A qiime2 plugin supporting methods for geographic mapping of qiime2 artifact data or metadata.
q2-coordinates makes it easy to plot geographic coordinates and associated (meta)data on beautiful topographic, street maps or interactive geographical maps. Map tiling, resolution calculation, and coordinate projection occur automatically. All the user needs to do is input a two-dimensional list of geocoordinates to plot, in decimal degrees, as shown in the examples below.
Currently, StamenTerrain, Open Street Maps, Google Maps and OpenLayers are supported, producing high-quality maps from anywhere on planet Earth. Map projections are quick for small maps, but may take several minutes for very large maps (e.g., trans-continental).
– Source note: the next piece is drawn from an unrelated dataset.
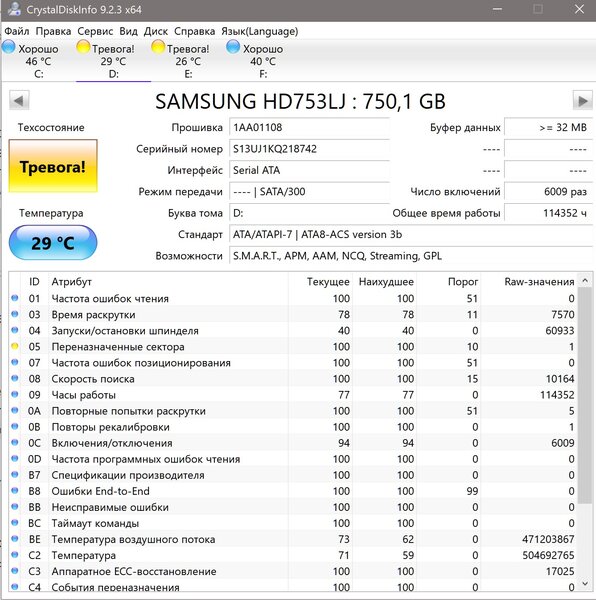
Task: Open the Сервис menu
Action: (95, 31)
Additionally, quadtree functionality allows the user to objectively partition a dataset based on x and y coordinate information (for example, longitude and latitude).
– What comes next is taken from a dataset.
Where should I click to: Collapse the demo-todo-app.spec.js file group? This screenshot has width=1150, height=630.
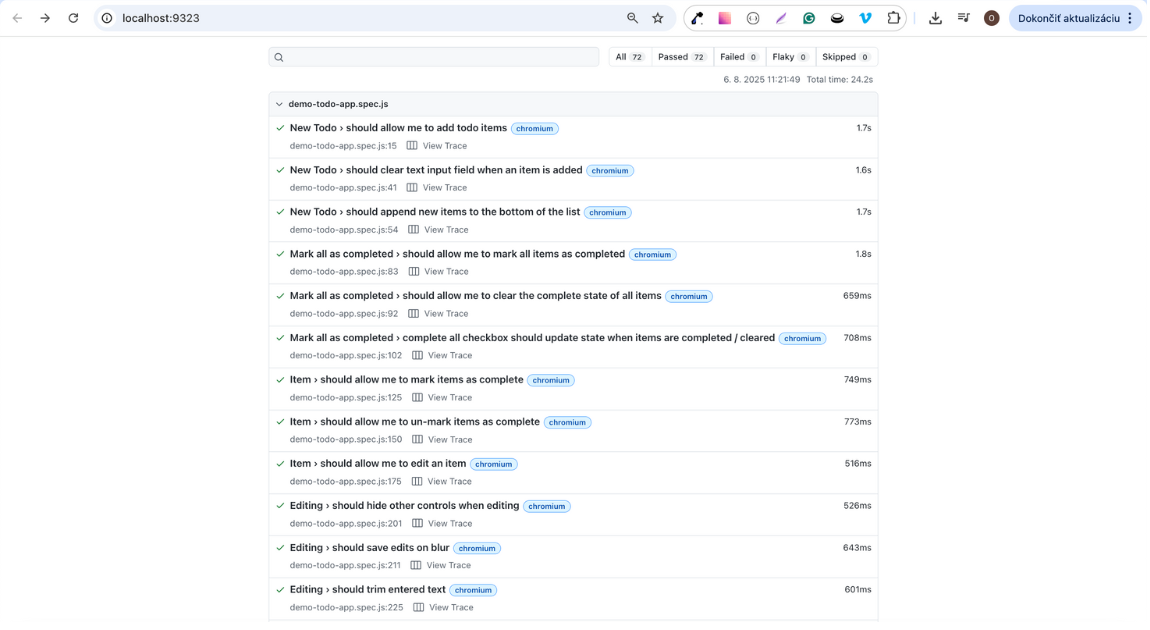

We recommend using the functionalities in a conda environment with the required dependencies installed within:
conda create -y -n q2coord
conda activate q2coord
conda install -y \
-c conda-forge -c bioconda -c qiime2 -c udst -c defaults \
qiime2 q2cli q2templates q2-types q2-diversity \
pysal==2.1.0 cartopy==0.19 matplotlib geopy dill geopandas \
pandana urbanaccess tzlocal==2.1
pip install git+https://github.com/bokulich-lab/q2-coordinates.git
DEV-only note:
Until QIIME 2 2021.8 is officially released, replace -c qiime2
in the command above with -c https://packages.qiime2.org/qiime2/2021.8/staged
to fetch the latest dev version instead.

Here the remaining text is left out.